▸ Exercise goal
Exactly the lines from the one containing "Task: Bookmark page with the star icon" through the end of the records must be reproduced; leave out all pictures.

▸ Provided data
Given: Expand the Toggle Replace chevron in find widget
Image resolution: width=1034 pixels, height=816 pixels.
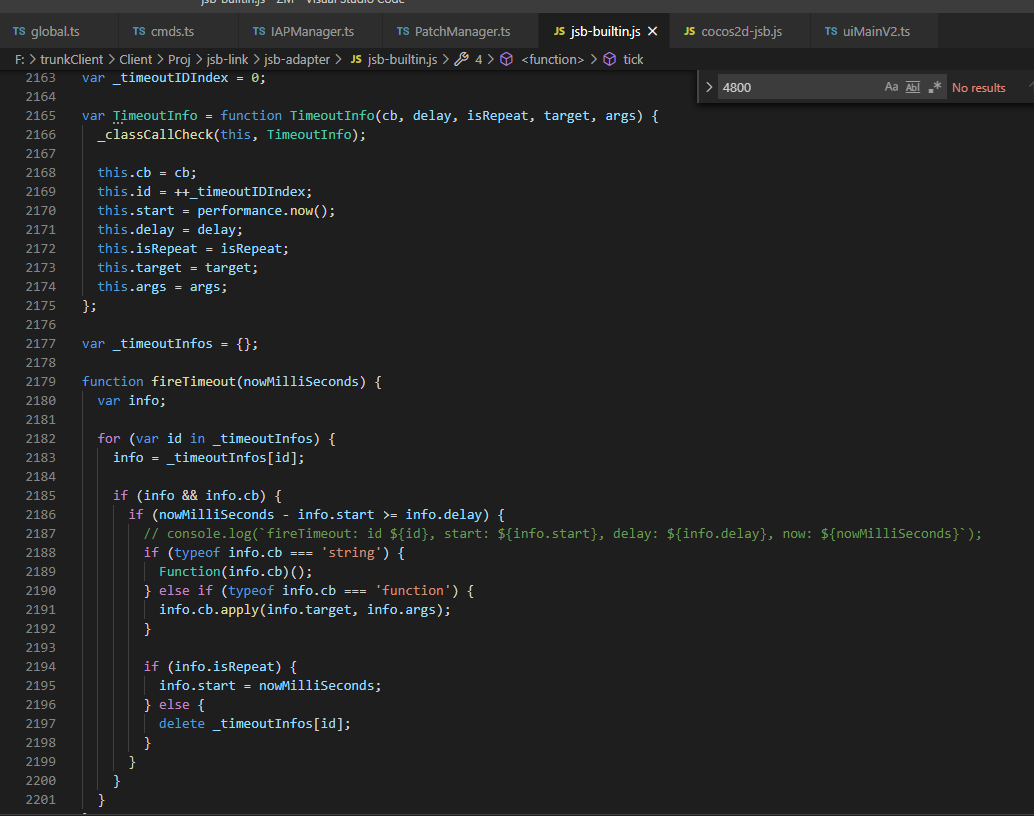Looking at the screenshot, I should click(709, 87).
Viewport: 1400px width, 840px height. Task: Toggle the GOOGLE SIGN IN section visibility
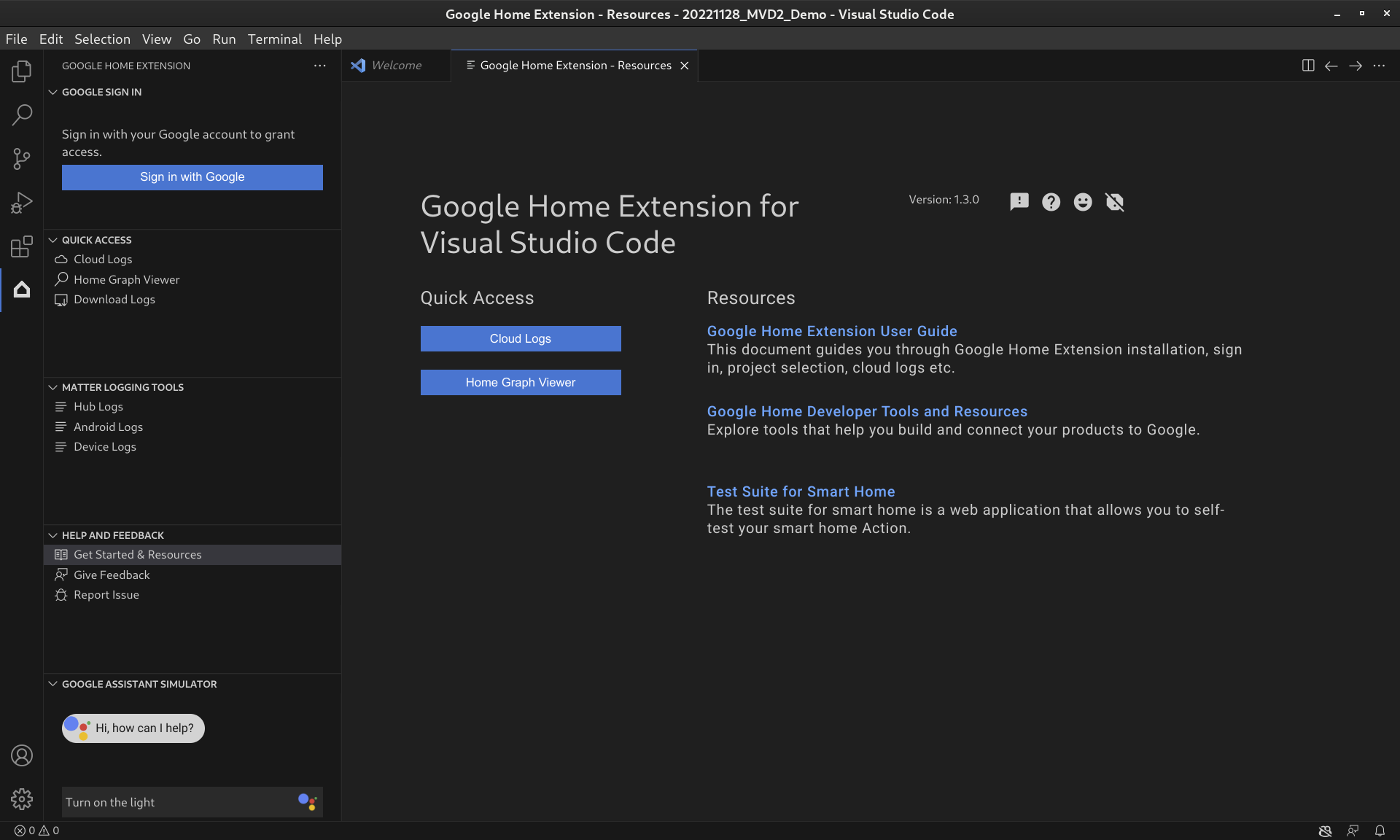point(53,92)
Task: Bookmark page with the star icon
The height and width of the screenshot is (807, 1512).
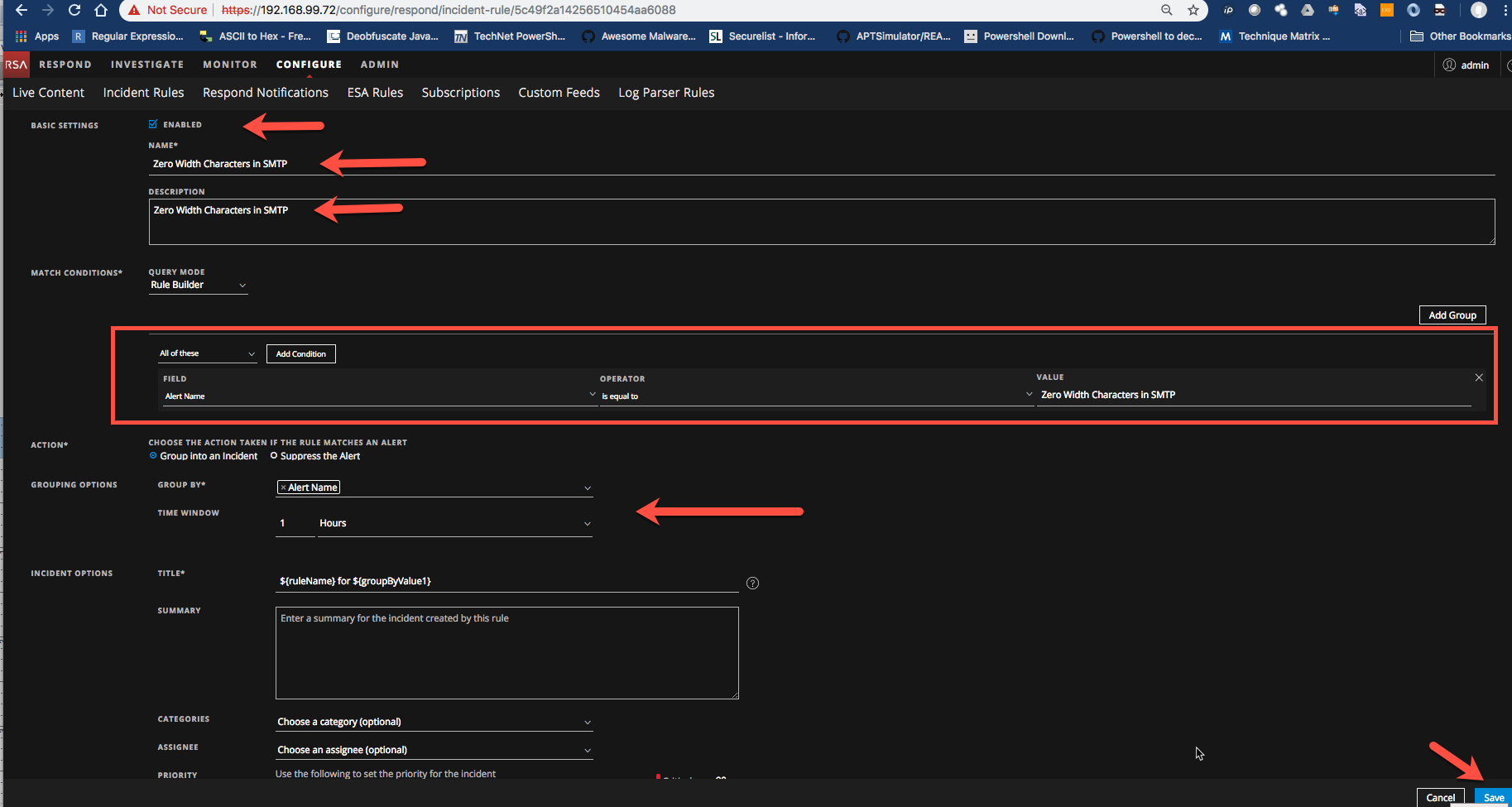Action: pos(1193,10)
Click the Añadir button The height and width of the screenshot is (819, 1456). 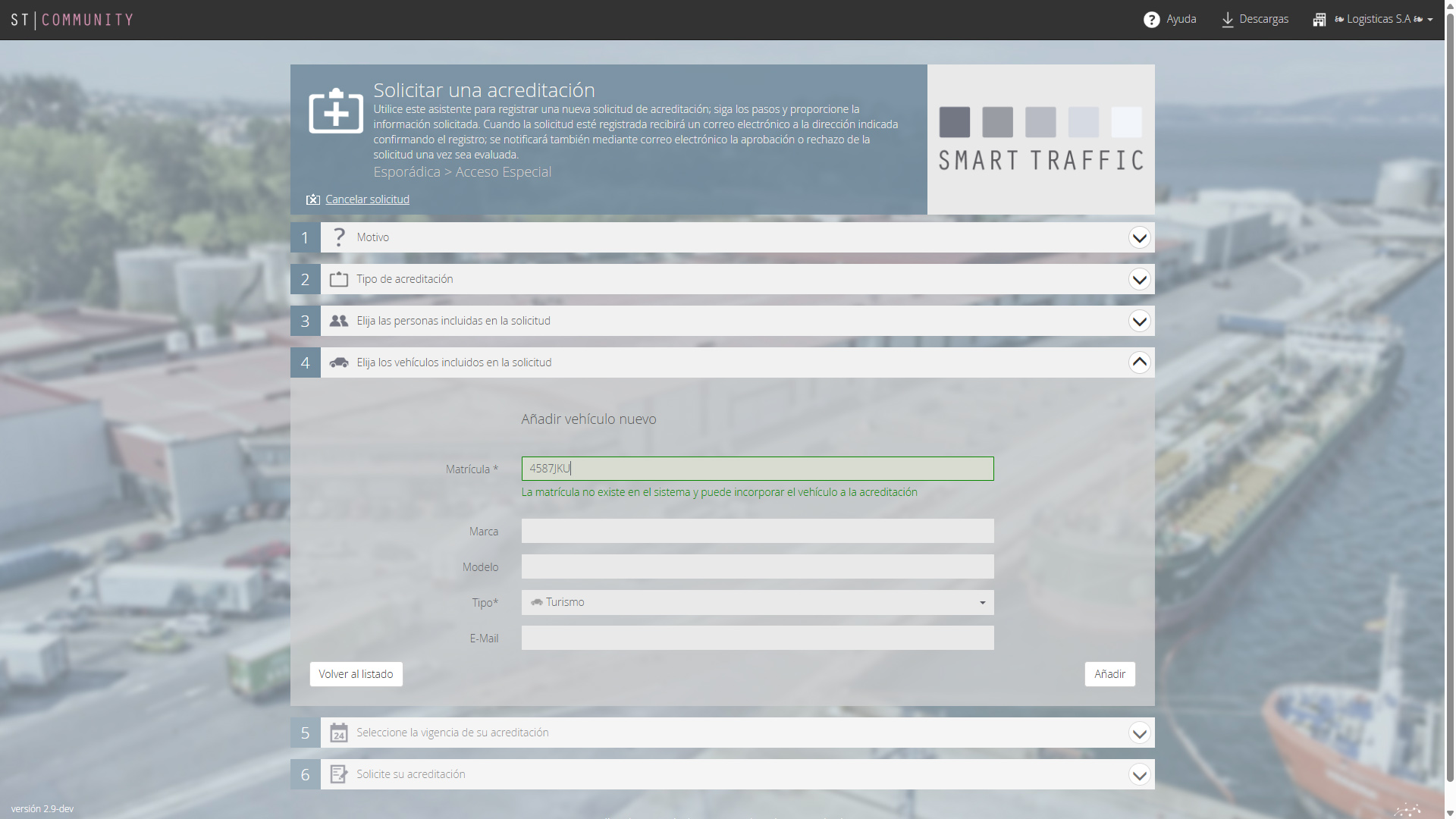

▸ Exercise result
Task: Bookmark page with the star icon
The height and width of the screenshot is (807, 1512).
Action: pos(1193,10)
Click the Añadir button The height and width of the screenshot is (819, 1456). 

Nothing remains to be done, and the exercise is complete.